Selection >>
begin

# Chemex for Work Staff Room?



## radam87 (Sep 27, 2017)

Hi all

Very little experience with the drip methods but our work staff room has a no 'outside electronics' policy.

I was looking to get a Chemex to make my morning coffee at work. However, I've never used one and don't think there is anywhere local in Stoke I can try one. The only trouble is our boiler water is particularly hard.

Does anyone else do this? Is it practical?

Many thanks.


----------



## MWJB (Feb 28, 2012)

I make 3 mug brews (675g) in a Chemex most mornings. Ideally, I'd make slightly smaller brews, but 3 hot, quick mugs is what is required.

How big are the brews you will be making? Which grinder will you be using? You'll need a gooseneck pouring kettle, scales & a timer too.


----------



## PPapa (Oct 24, 2015)

Keep in mind that Chemex is one of the most fragile brewers as well.

Metal Kalita Wave, AeroPress or even French Press/Sowden will be easier to brew. They all are sturdier and smaller.


----------



## radam87 (Sep 27, 2017)

MWJB said:


> I make 3 mug brews (675g) in a Chemex most mornings. Ideally, I'd make slightly smaller brews, but 3 hot, quick mugs is what is required.
> 
> How big are the brews you will be making? Which grinder will you be using? You'll need a gooseneck pouring kettle, scales & a timer too.


3 at maximum - I would potentially grind at home 1 hour before brewing which would not be ideal. Hmm the gooseneck may be problematic at my work place.


----------



## MWJB (Feb 28, 2012)

radam87 said:


> 3 at maximum - I would potentially grind at home 1 hour before brewing which would not be ideal. Hmm the gooseneck may be problematic at my work place.

end

Extracted records >>
begin

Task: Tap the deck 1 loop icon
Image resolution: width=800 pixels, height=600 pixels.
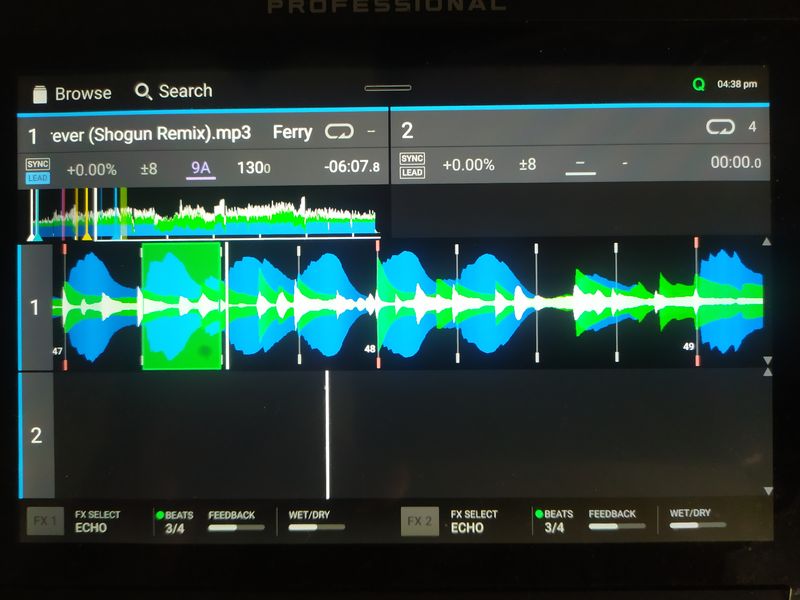Action: coord(339,131)
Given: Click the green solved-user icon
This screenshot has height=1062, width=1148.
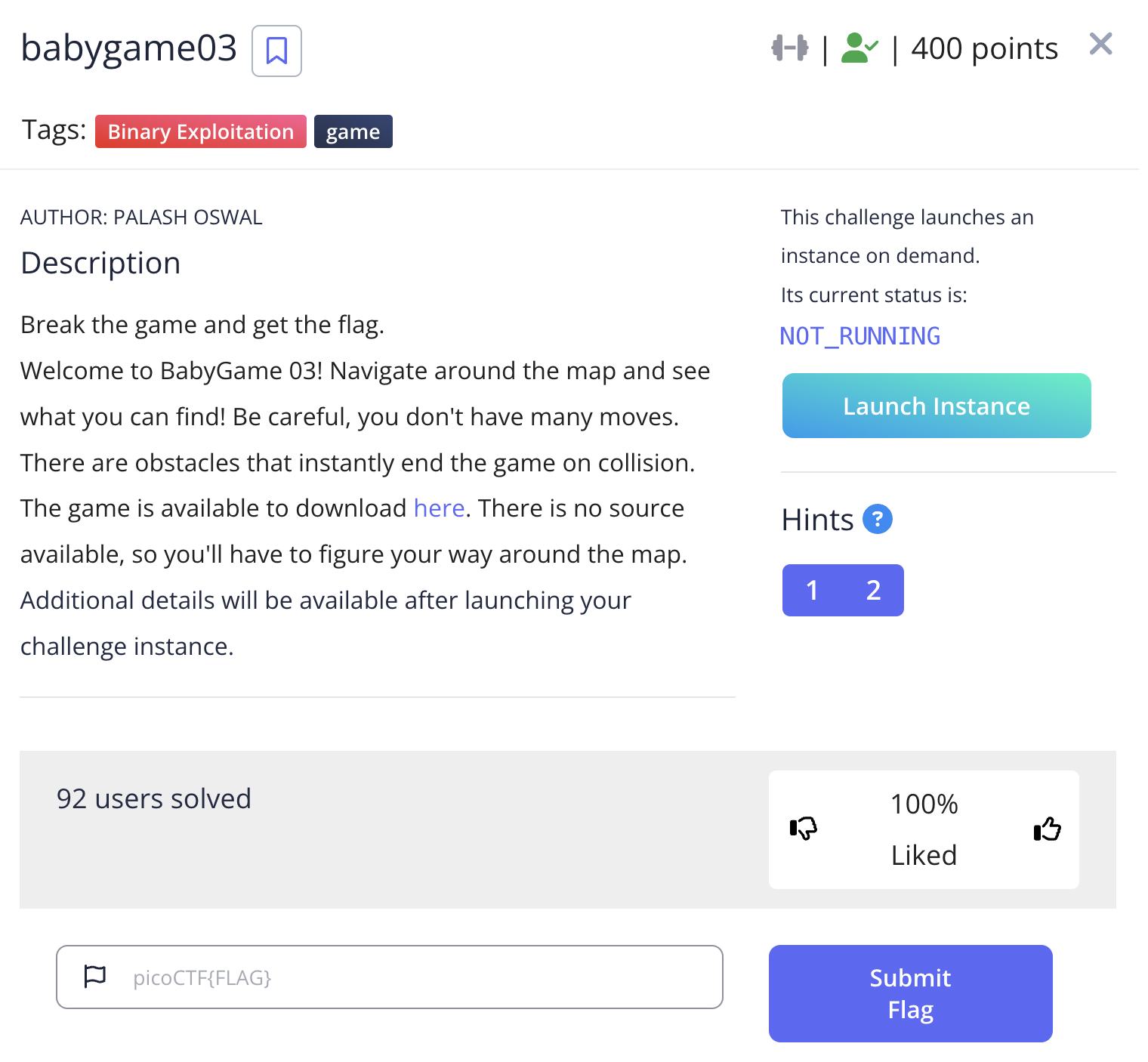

end

What is asked >>
• A. In the Chemex thread, which brewers does PPapa suggest as sturdier and smaller alternatives?
• B. Carry on the forum thread about using a Chemex in a work staff room from the point where it stops.

Results for the exercise >>
• A. A metal Kalita Wave, an AeroPress, or a French Press/Sowden.

• B.
I think French press would maybe be simpler, if you are open to longer brew times. On the days I don't use the Chemex, I use a Bodum Colombia. At a grind good for large Chemex, or French press brews (finer than Chemex), an hour between brewing & grinding isn't an issue.


----------



## radam87 (Sep 27, 2017)

MWJB said:


> I think French press would maybe be simpler, if you are open to longer brew times. On the days I don't use the Chemex, I use a Bodum Colombia. At a grind good for large Chemex, or French press brews (finer than Chemex), an hour between brewing & grinding isn't an issue.


I sort of had my heart set on those clean bright brews I've heard Chemex users refer to.

I have colleagues who use a French press whose morning cup resembles a puddle of mud. Granted they are brewing without attention to detail.

I guess I could get a hand grinder?


----------



## Mrboots2u (May 10, 2013)

radam87 said:


> I sort of had my heart set on those clean bright brews I've heard Chemex users refer to.
> 
> I have colleagues who use a French press whose morning cup resembles a puddle of mud. Granted they are brewing without attention to detail.
> 
> I guess I could get a hand grinder?


First stop is try and the FP to a better brew.

Use good coffee , try the James Hoffman method , muddy i suspect is kicking up alot of silt into the cup.

Chemex , you need scales , water just off boil and and a pouring kettle otherwise your heading down the path of potential piss poor


----------



## Glenn (Jun 14, 2008)

Maybe an Oomph would do the trick also


----------



## Tewdric (Apr 20, 2014)

The oomph gives the impression of being an oversized over-complicated aeropress. Has anyone got one?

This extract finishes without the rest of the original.